= Records for processing =
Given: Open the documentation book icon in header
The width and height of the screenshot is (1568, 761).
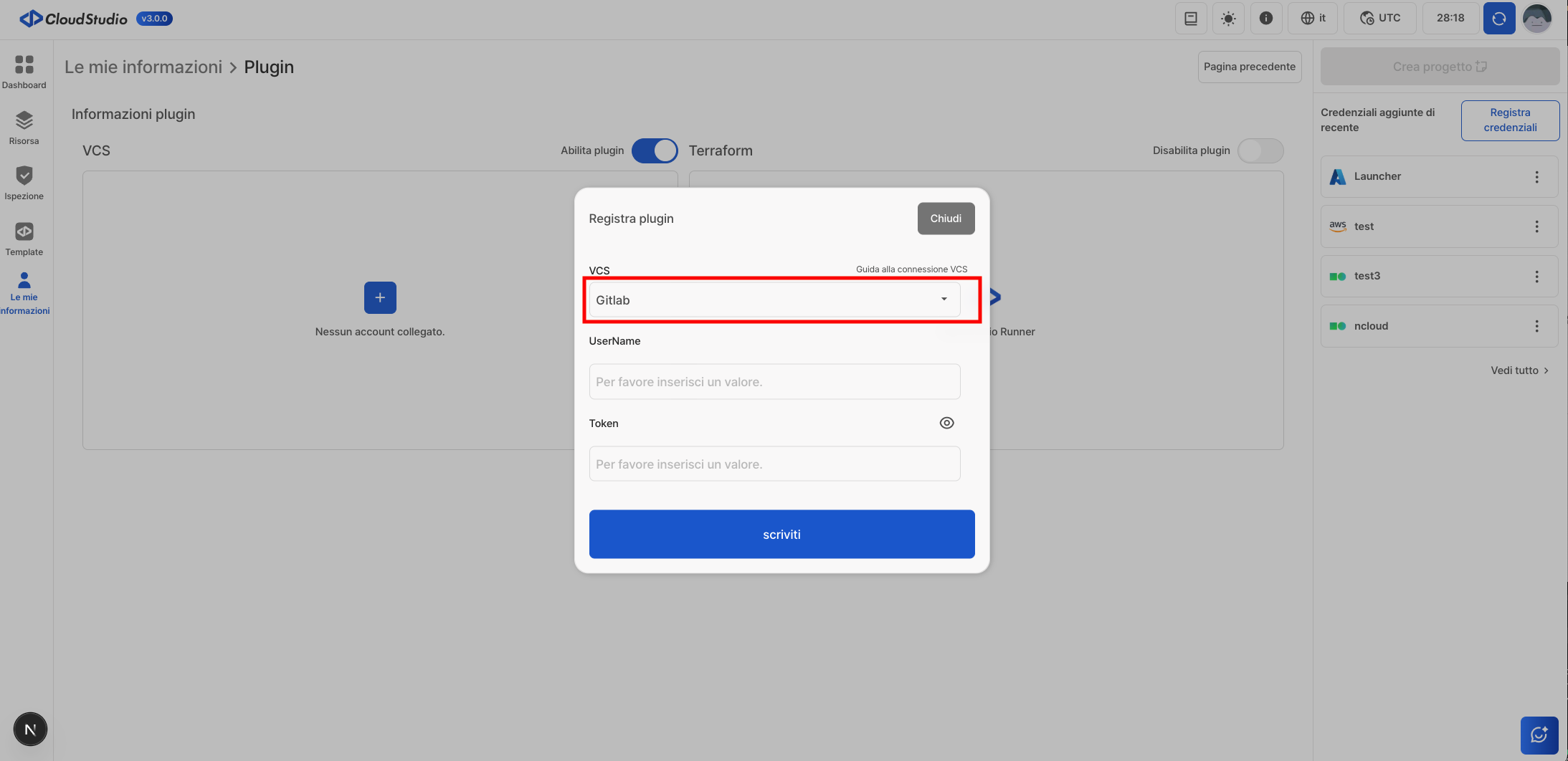Looking at the screenshot, I should coord(1191,19).
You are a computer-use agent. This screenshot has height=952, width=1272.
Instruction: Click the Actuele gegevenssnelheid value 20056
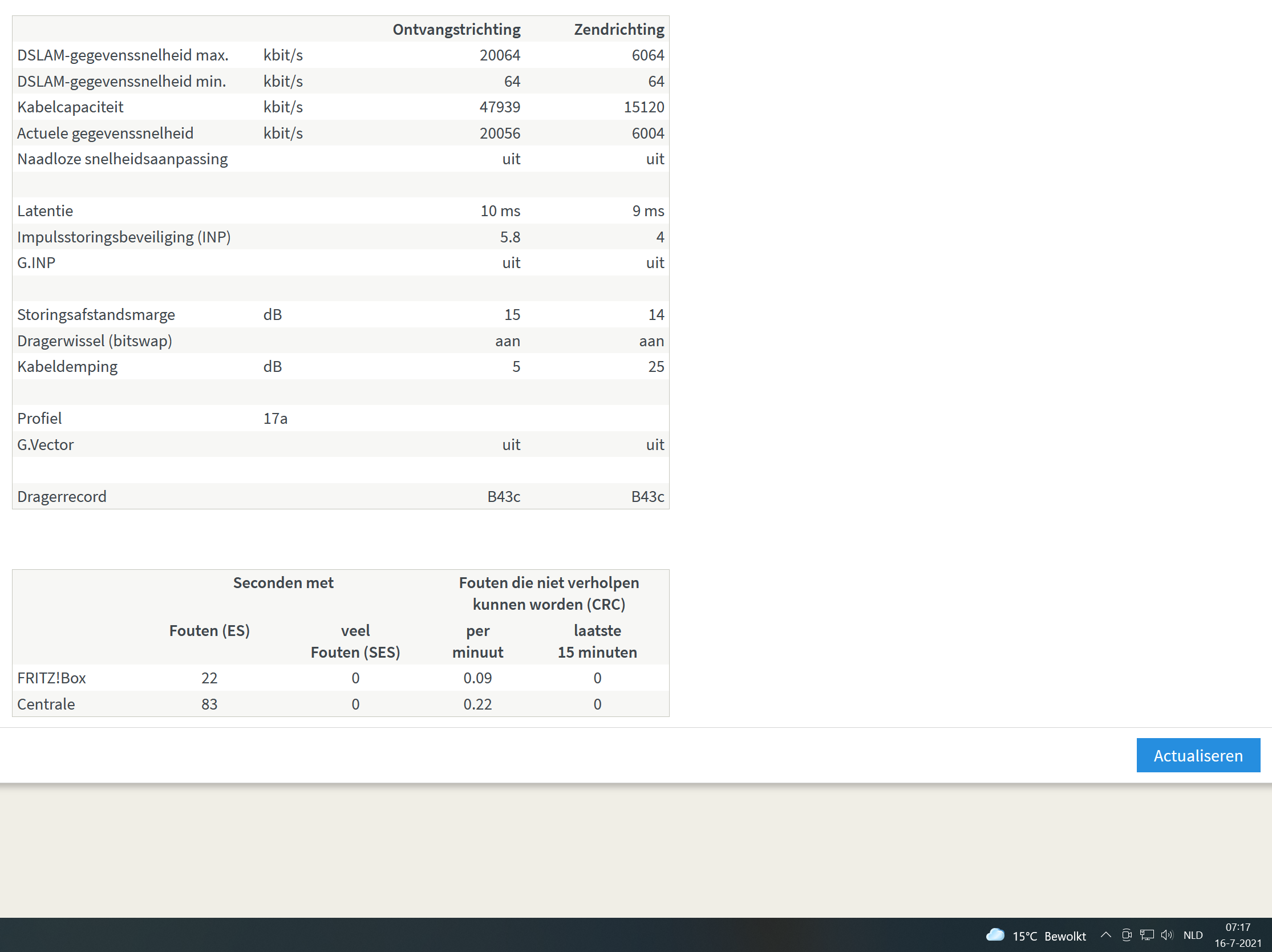pyautogui.click(x=500, y=133)
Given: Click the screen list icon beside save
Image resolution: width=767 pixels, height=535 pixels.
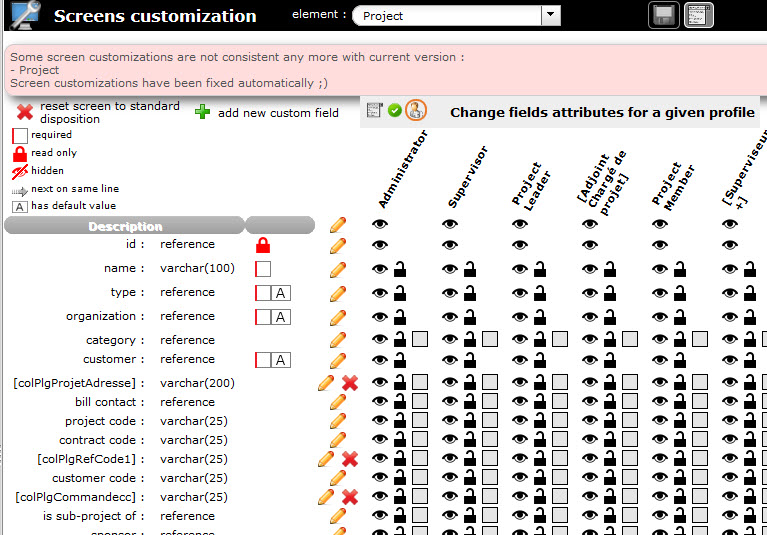Looking at the screenshot, I should pyautogui.click(x=698, y=15).

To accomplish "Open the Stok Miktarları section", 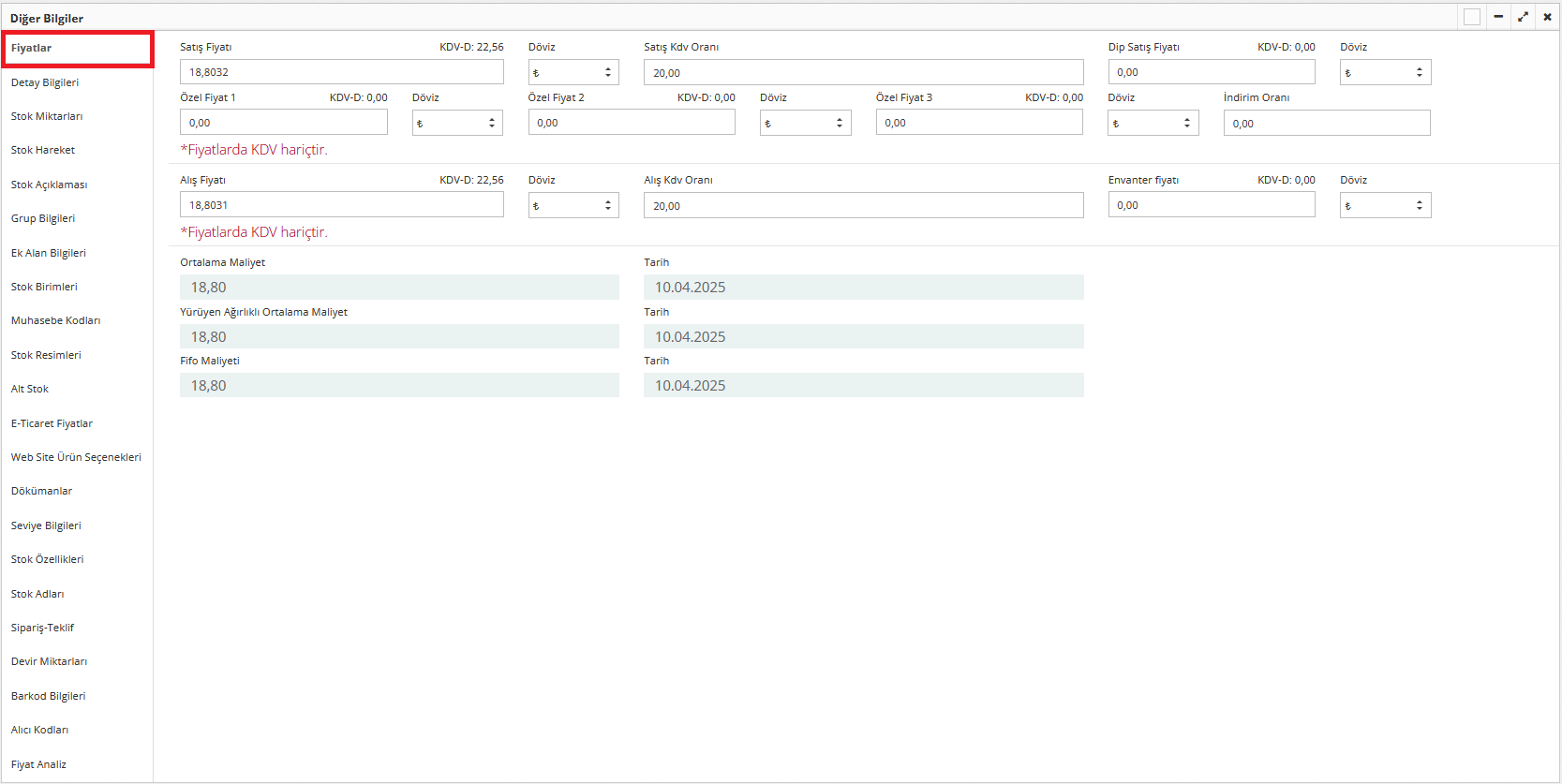I will tap(47, 116).
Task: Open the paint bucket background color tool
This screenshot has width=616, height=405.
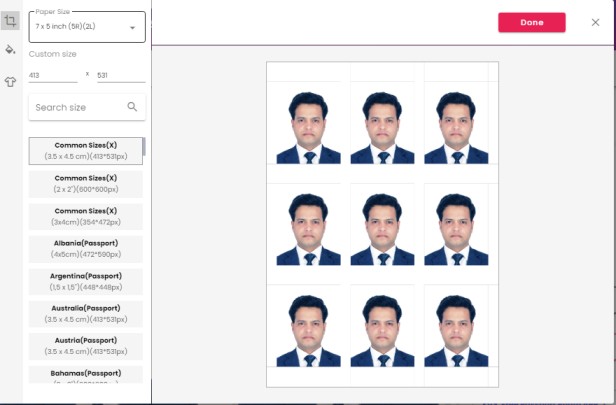Action: click(x=11, y=49)
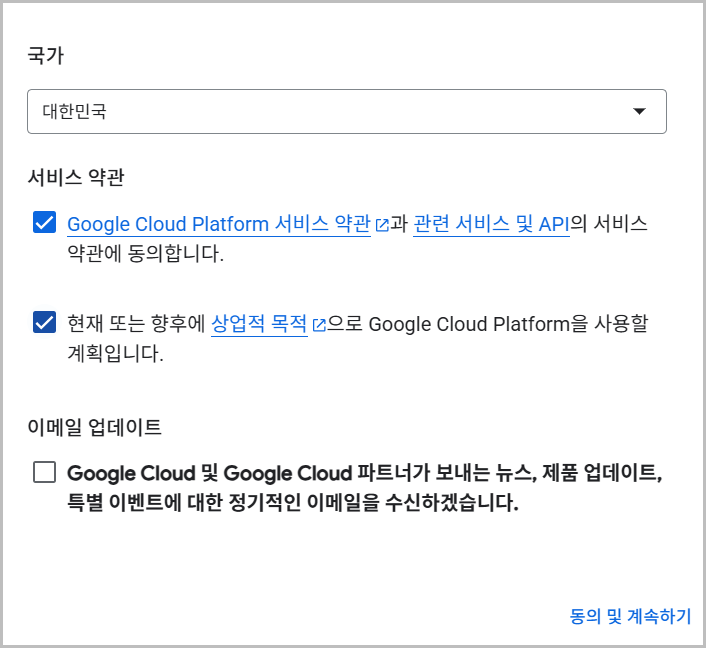This screenshot has height=648, width=706.
Task: Click the Google Cloud Platform을 사용할 text
Action: (x=510, y=324)
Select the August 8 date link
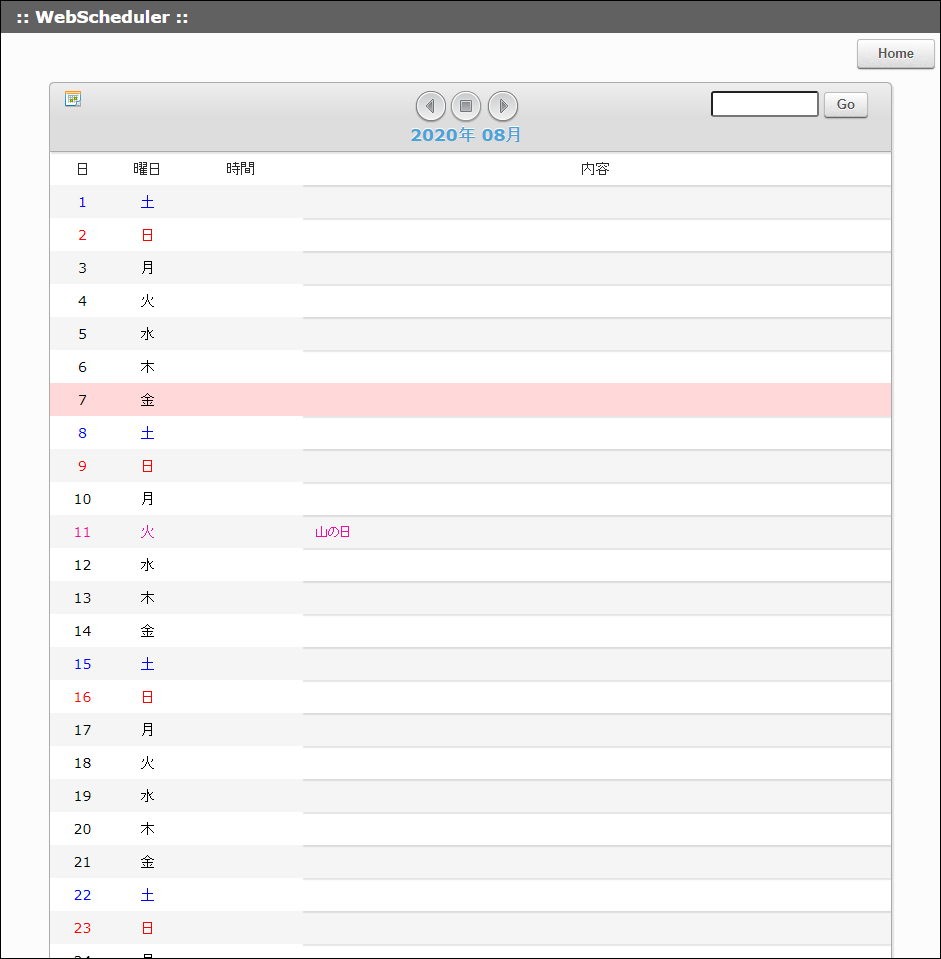This screenshot has width=941, height=959. point(82,432)
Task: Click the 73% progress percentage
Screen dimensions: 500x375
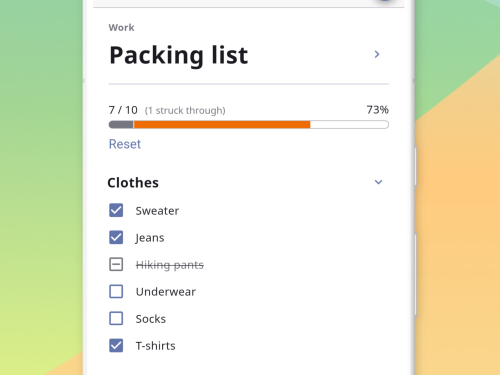Action: pyautogui.click(x=377, y=110)
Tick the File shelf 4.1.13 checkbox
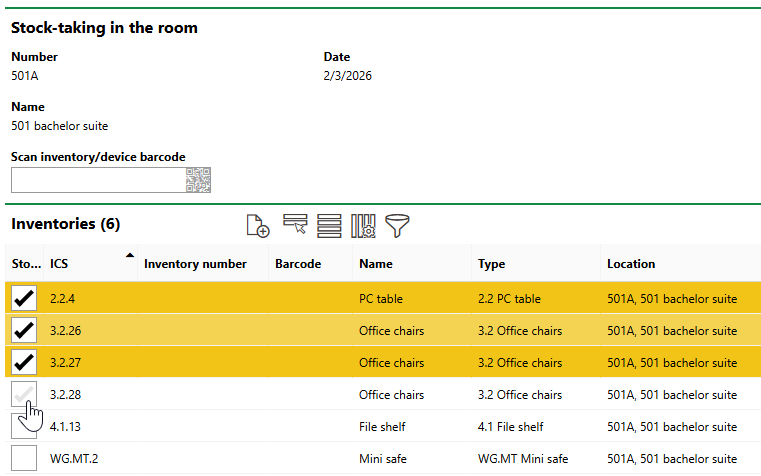 point(24,427)
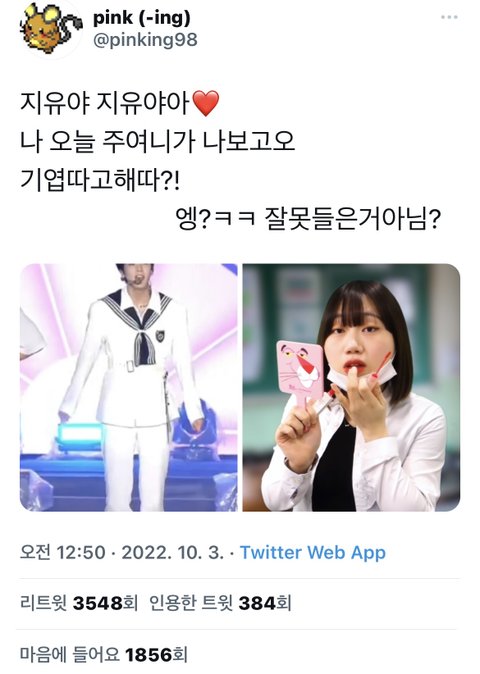Select the 마음에 들어요 label

click(70, 655)
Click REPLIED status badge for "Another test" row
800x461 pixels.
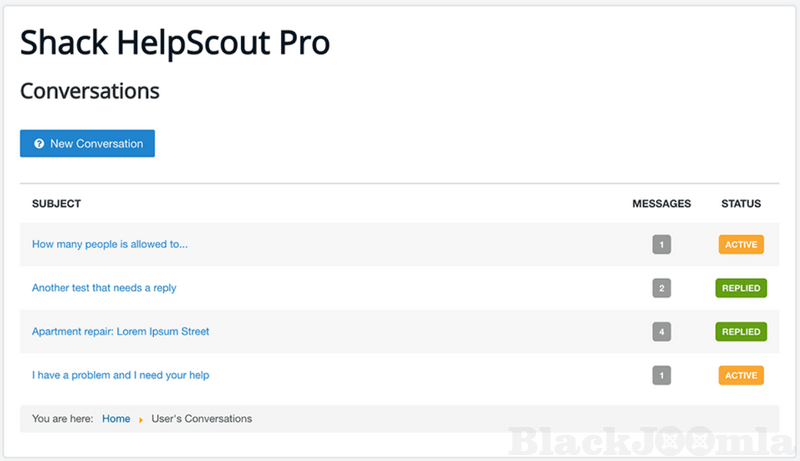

= Task requirements =
Can you reproduce the records word for word, starting at the line that contains "Tick the File shelf 4.1.13 checkbox" and ending at the last line of the records, with both ends included? Leave the pictures out of your answer.

= Solution to the problem =
Tick the File shelf 4.1.13 checkbox
 point(24,427)
Select the 마음에 들어요 label

click(70, 655)
Click REPLIED status badge for "Another test" row
800x461 pixels.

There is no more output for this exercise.